→ EXERCISE MATERIALS:

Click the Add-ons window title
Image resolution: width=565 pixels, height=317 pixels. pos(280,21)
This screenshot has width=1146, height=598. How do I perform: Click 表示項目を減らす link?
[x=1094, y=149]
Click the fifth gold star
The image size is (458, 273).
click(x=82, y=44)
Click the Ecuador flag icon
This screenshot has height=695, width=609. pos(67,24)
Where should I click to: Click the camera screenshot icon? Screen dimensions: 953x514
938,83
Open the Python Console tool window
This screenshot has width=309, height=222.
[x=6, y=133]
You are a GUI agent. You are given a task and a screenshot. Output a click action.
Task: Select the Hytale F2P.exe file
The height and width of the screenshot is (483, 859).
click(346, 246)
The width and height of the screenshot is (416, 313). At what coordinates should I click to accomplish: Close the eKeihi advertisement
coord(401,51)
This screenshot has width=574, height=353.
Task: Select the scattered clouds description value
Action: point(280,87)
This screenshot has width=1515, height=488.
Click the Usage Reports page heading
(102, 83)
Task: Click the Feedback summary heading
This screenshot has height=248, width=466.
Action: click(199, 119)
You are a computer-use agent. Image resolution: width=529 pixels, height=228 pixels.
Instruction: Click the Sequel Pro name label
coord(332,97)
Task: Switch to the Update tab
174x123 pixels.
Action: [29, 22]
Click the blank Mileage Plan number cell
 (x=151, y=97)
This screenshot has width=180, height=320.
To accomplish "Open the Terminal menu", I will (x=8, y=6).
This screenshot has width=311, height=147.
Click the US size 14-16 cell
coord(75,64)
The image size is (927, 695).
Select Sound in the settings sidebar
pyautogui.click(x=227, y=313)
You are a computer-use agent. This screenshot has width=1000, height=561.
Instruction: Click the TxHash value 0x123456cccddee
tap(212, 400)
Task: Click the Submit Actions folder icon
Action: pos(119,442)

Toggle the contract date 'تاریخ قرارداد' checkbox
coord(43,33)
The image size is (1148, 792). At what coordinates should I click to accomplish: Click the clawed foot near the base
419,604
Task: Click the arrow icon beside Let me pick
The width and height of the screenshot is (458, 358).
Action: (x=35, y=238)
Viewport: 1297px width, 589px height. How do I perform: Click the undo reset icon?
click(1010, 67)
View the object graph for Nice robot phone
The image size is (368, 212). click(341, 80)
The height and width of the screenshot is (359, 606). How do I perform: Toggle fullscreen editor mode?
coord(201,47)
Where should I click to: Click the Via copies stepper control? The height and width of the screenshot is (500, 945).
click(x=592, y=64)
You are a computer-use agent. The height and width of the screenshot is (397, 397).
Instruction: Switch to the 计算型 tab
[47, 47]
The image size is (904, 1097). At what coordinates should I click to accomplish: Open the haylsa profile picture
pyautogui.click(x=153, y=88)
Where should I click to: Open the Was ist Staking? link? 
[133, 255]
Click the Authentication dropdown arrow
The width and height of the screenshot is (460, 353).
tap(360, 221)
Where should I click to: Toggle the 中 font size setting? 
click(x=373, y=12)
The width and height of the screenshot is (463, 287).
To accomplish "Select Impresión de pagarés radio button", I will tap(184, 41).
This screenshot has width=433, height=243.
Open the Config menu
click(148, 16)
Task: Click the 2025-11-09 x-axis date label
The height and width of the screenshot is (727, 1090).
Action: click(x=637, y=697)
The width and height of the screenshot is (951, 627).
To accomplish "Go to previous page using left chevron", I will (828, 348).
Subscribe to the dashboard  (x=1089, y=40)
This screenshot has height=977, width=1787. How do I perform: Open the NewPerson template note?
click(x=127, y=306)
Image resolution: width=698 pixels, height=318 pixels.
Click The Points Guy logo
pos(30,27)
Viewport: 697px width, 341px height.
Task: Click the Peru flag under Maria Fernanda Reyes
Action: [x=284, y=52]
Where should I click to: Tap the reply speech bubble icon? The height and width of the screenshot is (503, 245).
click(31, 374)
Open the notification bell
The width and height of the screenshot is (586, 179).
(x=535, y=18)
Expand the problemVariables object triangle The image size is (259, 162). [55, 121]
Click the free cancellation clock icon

→ TASK ITEM: Keeping every word as it is, repeat all of the records.

→ RESPONSE:
Click the Add-ons window title
Image resolution: width=565 pixels, height=317 pixels. pos(280,21)
This screenshot has width=1146, height=598. How do I perform: Click 表示項目を減らす link?
[x=1094, y=149]
Click the fifth gold star
The image size is (458, 273).
click(x=82, y=44)
Click the Ecuador flag icon
This screenshot has height=695, width=609. pos(67,24)
Where should I click to: Click the camera screenshot icon? Screen dimensions: 953x514
938,83
Open the Python Console tool window
This screenshot has width=309, height=222.
[x=6, y=133]
You are a GUI agent. You are given a task and a screenshot. Output a click action.
Task: Select the Hytale F2P.exe file
The height and width of the screenshot is (483, 859).
click(346, 246)
The width and height of the screenshot is (416, 313). At what coordinates should I click to accomplish: Close the eKeihi advertisement
coord(401,51)
This screenshot has width=574, height=353.
Task: Select the scattered clouds description value
Action: point(280,87)
This screenshot has width=1515, height=488.
Click the Usage Reports page heading
(102, 83)
Task: Click the Feedback summary heading
This screenshot has height=248, width=466.
Action: click(199, 119)
You are a computer-use agent. Image resolution: width=529 pixels, height=228 pixels.
Instruction: Click the Sequel Pro name label
coord(332,97)
Task: Switch to the Update tab
174x123 pixels.
Action: [29, 22]
Click the blank Mileage Plan number cell
 (x=151, y=97)
This screenshot has width=180, height=320.
To accomplish "Open the Terminal menu", I will (x=8, y=6).
This screenshot has width=311, height=147.
Click the US size 14-16 cell
coord(75,64)
The image size is (927, 695).
Select Sound in the settings sidebar
pyautogui.click(x=227, y=313)
You are a computer-use agent. This screenshot has width=1000, height=561.
Instruction: Click the TxHash value 0x123456cccddee
tap(212, 400)
Task: Click the Submit Actions folder icon
Action: pos(119,442)

Toggle the contract date 'تاریخ قرارداد' checkbox
coord(43,33)
The image size is (1148, 792). At what coordinates should I click to accomplish: Click the clawed foot near the base
419,604
Task: Click the arrow icon beside Let me pick
The width and height of the screenshot is (458, 358).
Action: (x=35, y=238)
Viewport: 1297px width, 589px height. How do I perform: Click the undo reset icon?
click(1010, 67)
View the object graph for Nice robot phone
The image size is (368, 212). click(341, 80)
The height and width of the screenshot is (359, 606). How do I perform: Toggle fullscreen editor mode?
coord(201,47)
Where should I click to: Click the Via copies stepper control? The height and width of the screenshot is (500, 945).
click(x=592, y=64)
You are a computer-use agent. The height and width of the screenshot is (397, 397).
Instruction: Switch to the 计算型 tab
[47, 47]
The image size is (904, 1097). At what coordinates should I click to accomplish: Open the haylsa profile picture
pyautogui.click(x=153, y=88)
Where should I click to: Open the Was ist Staking? link? 
[133, 255]
Click the Authentication dropdown arrow
The width and height of the screenshot is (460, 353).
tap(360, 221)
Where should I click to: Toggle the 中 font size setting? 
click(x=373, y=12)
The width and height of the screenshot is (463, 287).
To accomplish "Select Impresión de pagarés radio button", I will tap(184, 41).
This screenshot has width=433, height=243.
Open the Config menu
click(148, 16)
Task: Click the 2025-11-09 x-axis date label
The height and width of the screenshot is (727, 1090).
Action: click(x=637, y=697)
The width and height of the screenshot is (951, 627).
To accomplish "Go to previous page using left chevron", I will (828, 348).
Subscribe to the dashboard  (x=1089, y=40)
This screenshot has height=977, width=1787. How do I perform: Open the NewPerson template note?
click(x=127, y=306)
Image resolution: width=698 pixels, height=318 pixels.
Click The Points Guy logo
pos(30,27)
Viewport: 697px width, 341px height.
Task: Click the Peru flag under Maria Fernanda Reyes
Action: [x=284, y=52]
Where should I click to: Tap the reply speech bubble icon? The height and width of the screenshot is (503, 245).
click(31, 374)
Open the notification bell
The width and height of the screenshot is (586, 179).
(x=535, y=18)
Expand the problemVariables object triangle The image size is (259, 162). [55, 121]
Click the free cancellation clock icon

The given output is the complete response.